The RAX mission will use a network of existing ground radars that will scatter signals off the FAI to be measured by a receiver on the RAX spacecraft. The spacecraft will measure "radio aurora", or the Bragg scattering from FAI that are illuminated with a narrow beam incoherent scatter radar (ISR) on the ground. This remote sensing method is based on the powerful mathematical relation that the radio aurora intensity is proportional to the irregularity k-spectrum evaluated at the Bragg wave number.
The ground-to-space bistatic radar experiment highly resolves the k-spectrum, which means that the sensed volume of plasma is homogeneous and that the received signal contains a pure content of wave vectors, which are important for accurate analysis of wave growth and damping. Moreover, each experiment will be tagged with the convection electric field Ec, a principal driver of the irregularities, which will be measured (besides altitude profiles of plasma density and temperatures) by the ISR during an experiment.
The RAX mission is a unique opportunity to quantify plasma processes in a homogeneously resolved volume of plasma with the driving force and the effect measured effectively simultaneously.

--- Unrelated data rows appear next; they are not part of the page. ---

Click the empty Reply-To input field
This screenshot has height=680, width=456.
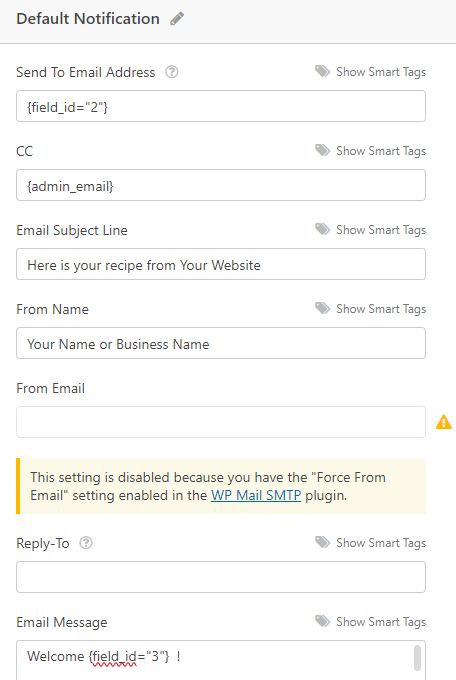221,577
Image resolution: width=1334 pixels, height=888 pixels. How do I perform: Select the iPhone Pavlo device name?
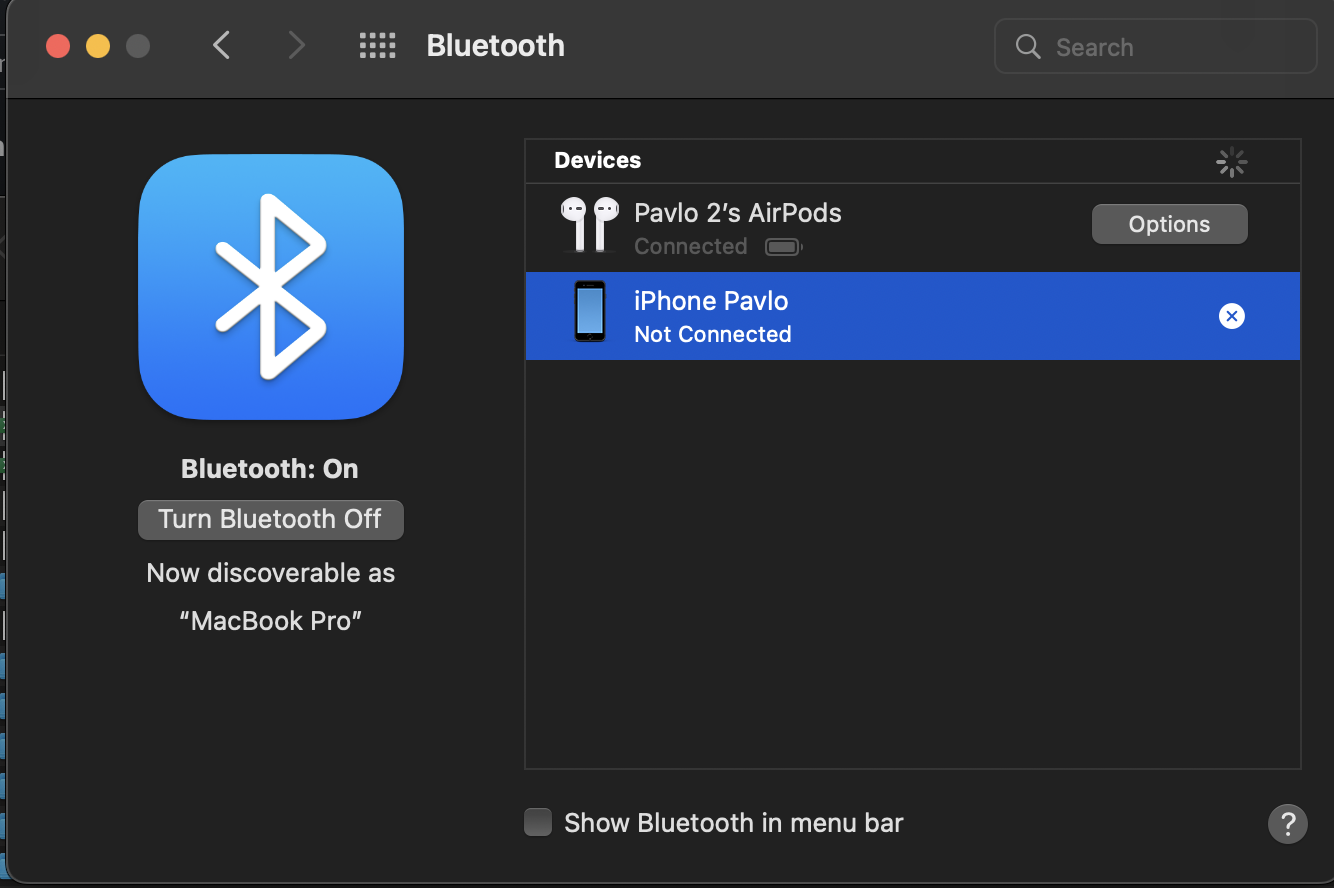(x=711, y=301)
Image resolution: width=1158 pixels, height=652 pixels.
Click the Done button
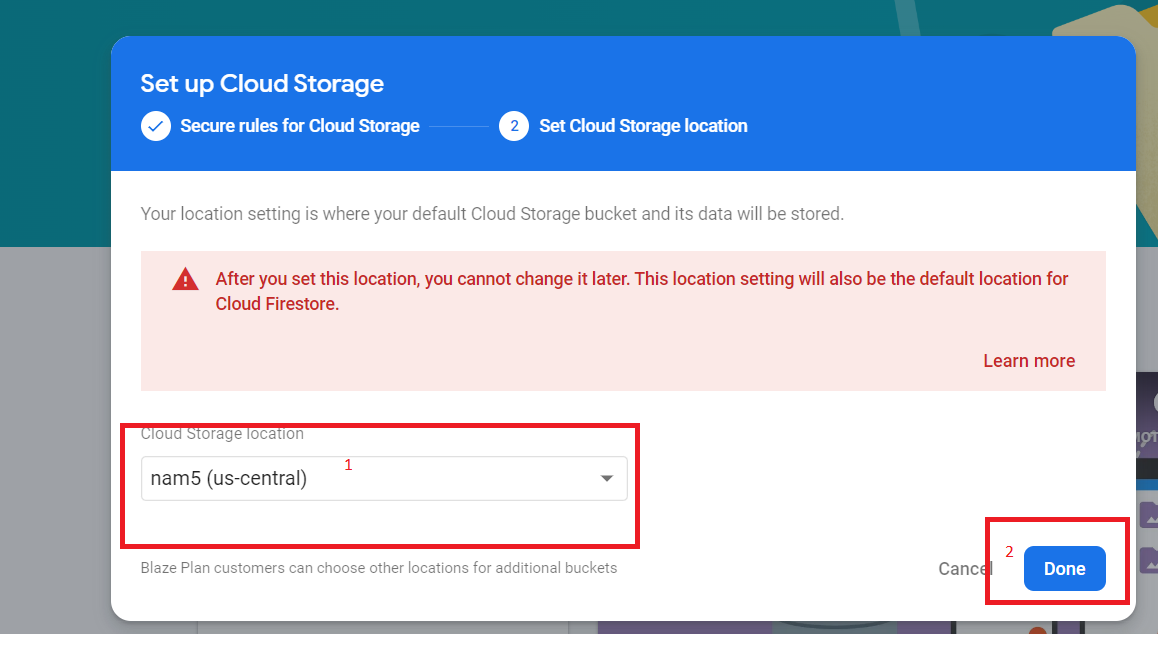(x=1064, y=568)
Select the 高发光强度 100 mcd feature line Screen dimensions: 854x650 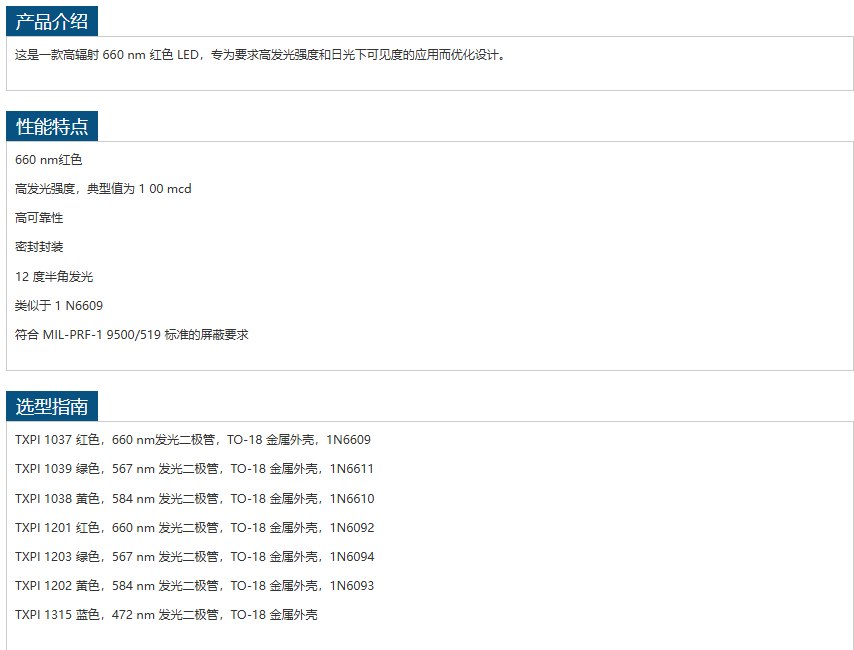pos(103,189)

RAX-2 successfully made the first-ever measurement of naturally occurring auroral turbulence recorded using a nanosatellite radar receiver. The distinctive radar echoes recorded on March 8 were taken with the Radio Aurora Explorer (RAX) CubeSat. The RAX nanosatellite measured turbulence over Fairbanks, Alaska that was a direct result of a geomagnetic storm triggered by the largest solar flare in the past five years. The Earth's high latitude ionosphere, a region of the upper atmosphere associated with solar-driven aurora or "northern lights," becomes highly unstable when large currents flow during geomagnetic storms. RAX was specifically designed by SRI and the University of Michigan to measure this auroral turbulence from an orbital vantage point inaccessible to traditional ground-based radars.
"The RAX radar echo discovery has convincingly proved that miniature satellites, beyond their role as teaching tools, can provide high caliber measurements for fundamental space weather research," said Therese Moretto Jorgensen, Ph.D., Geospace program director in the Division of Atmospheric and Geospace Sciences at the National Science Foundation.